The IMF, the U.S. Treasury, and international creditor banks are all demanding that the Duhalde government resume payments on the foreign debt—which were formally suspended with a debt moratorium by the Adolfo Rodríguez Saá government, in the last week of 2001—and that they agree to bail out the banking system to the tune of $50-60 billion. In other words, the Argentine government is being told that it has to agree to drastically cut its budget and find other, novel ways to reduce the population's living standard, in order to bail out the banks, before the IMF will even think of lending them perhaps $10 billion—which must also be channeled to the banks.
Unless it changes course radically, the Duhalde government is heading toward a bank bailout similar to Mexico's notorious Fobaproa scam. This was a mid-1990s $100 billion government bailout of Mexico's bankrupt banking system, after the crash of 1995, which was simply added on to Mexico's already onerous public debt—i.e., it was placed squarely on the shoulders of Mexican taxpayers.

* TASK STATEMENT *
Reproduce the passage on Argentina's debt and bank bailout between "Unless it changes" and "of Mexican taxpayers.", inclusive. The rows below aren't needed for anything here.

* RECORDS PROVIDED *
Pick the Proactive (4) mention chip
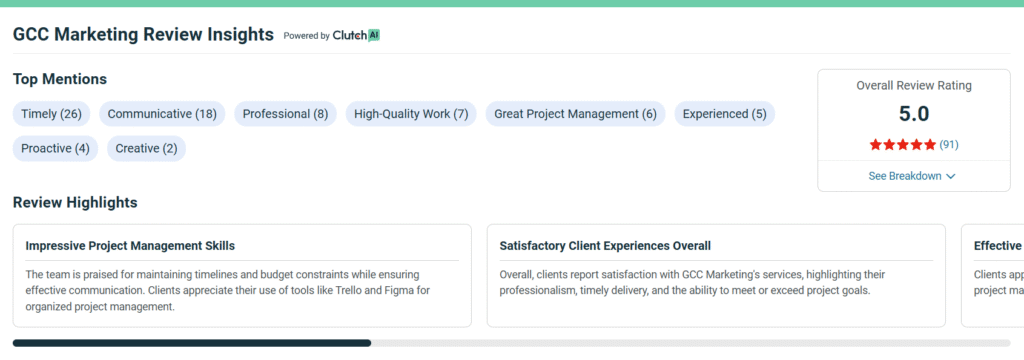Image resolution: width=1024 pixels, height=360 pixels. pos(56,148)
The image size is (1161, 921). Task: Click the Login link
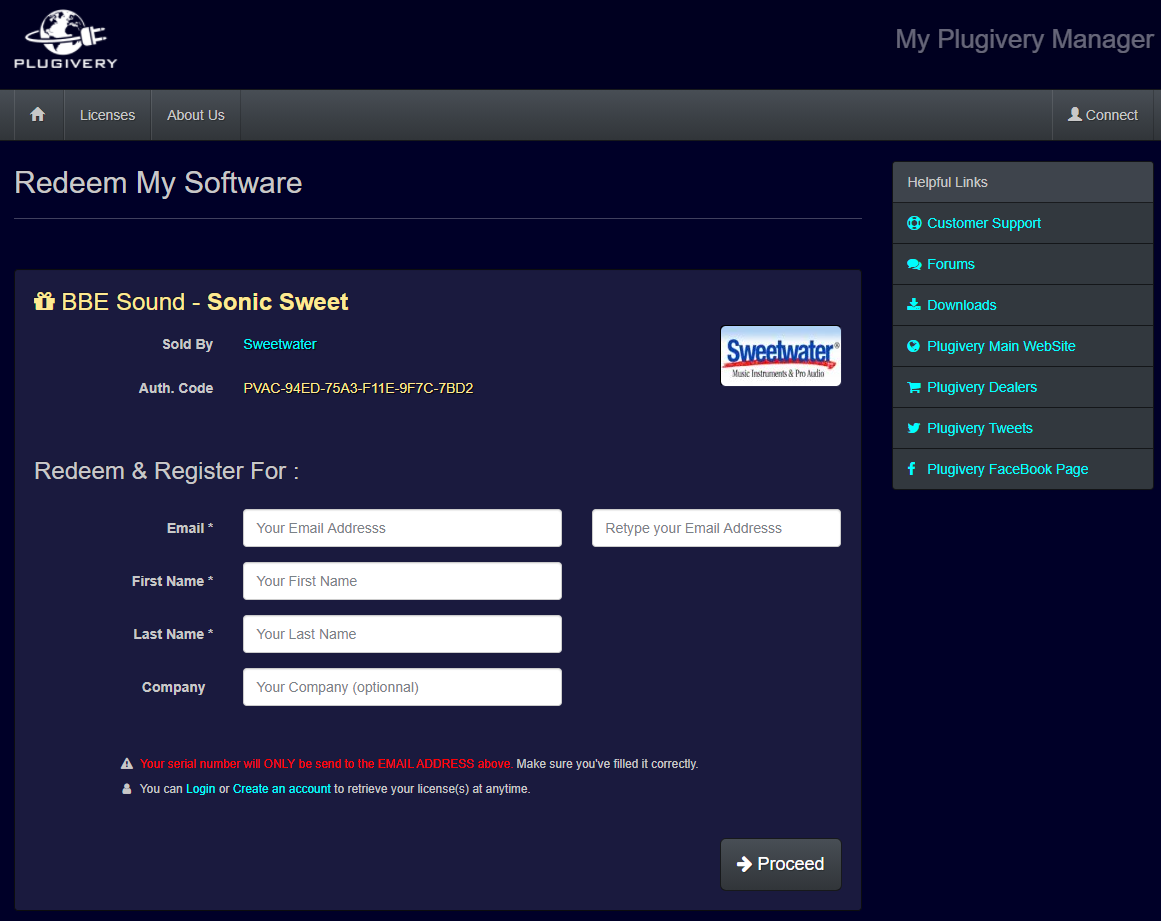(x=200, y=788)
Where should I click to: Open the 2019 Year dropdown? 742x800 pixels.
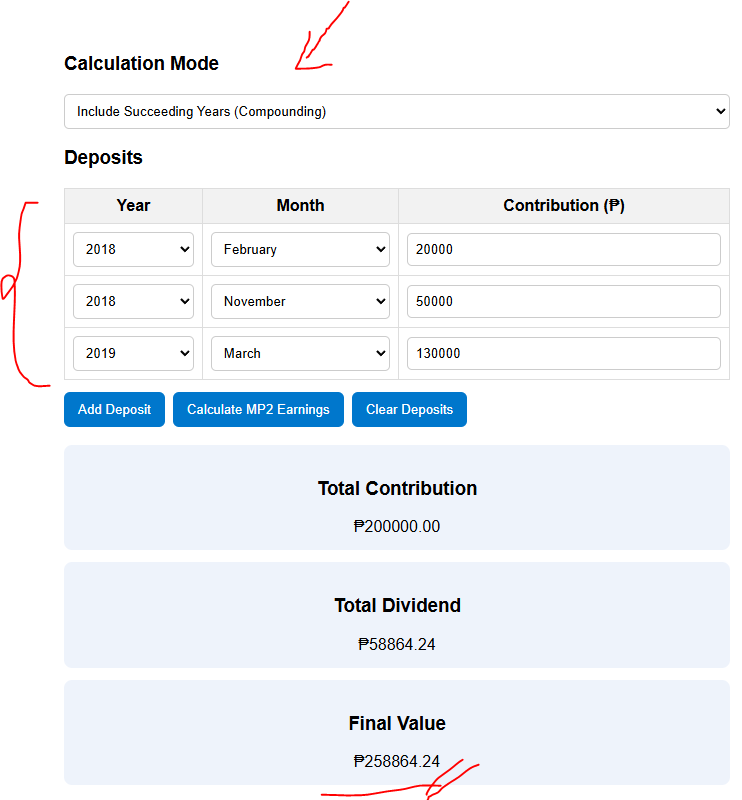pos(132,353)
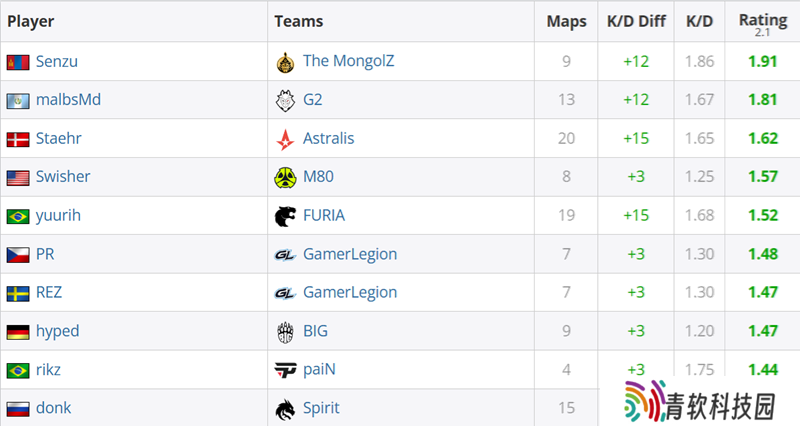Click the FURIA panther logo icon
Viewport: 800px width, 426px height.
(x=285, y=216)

* EXPECTED OUTPUT *
Unless it changes course radically, the Duhalde government is heading toward a bank bailout similar to Mexico's notorious Fobaproa scam. This was a mid-1990s $100 billion government bailout of Mexico's bankrupt banking system, after the crash of 1995, which was simply added on to Mexico's already onerous public debt—i.e., it was placed squarely on the shoulders of Mexican taxpayers.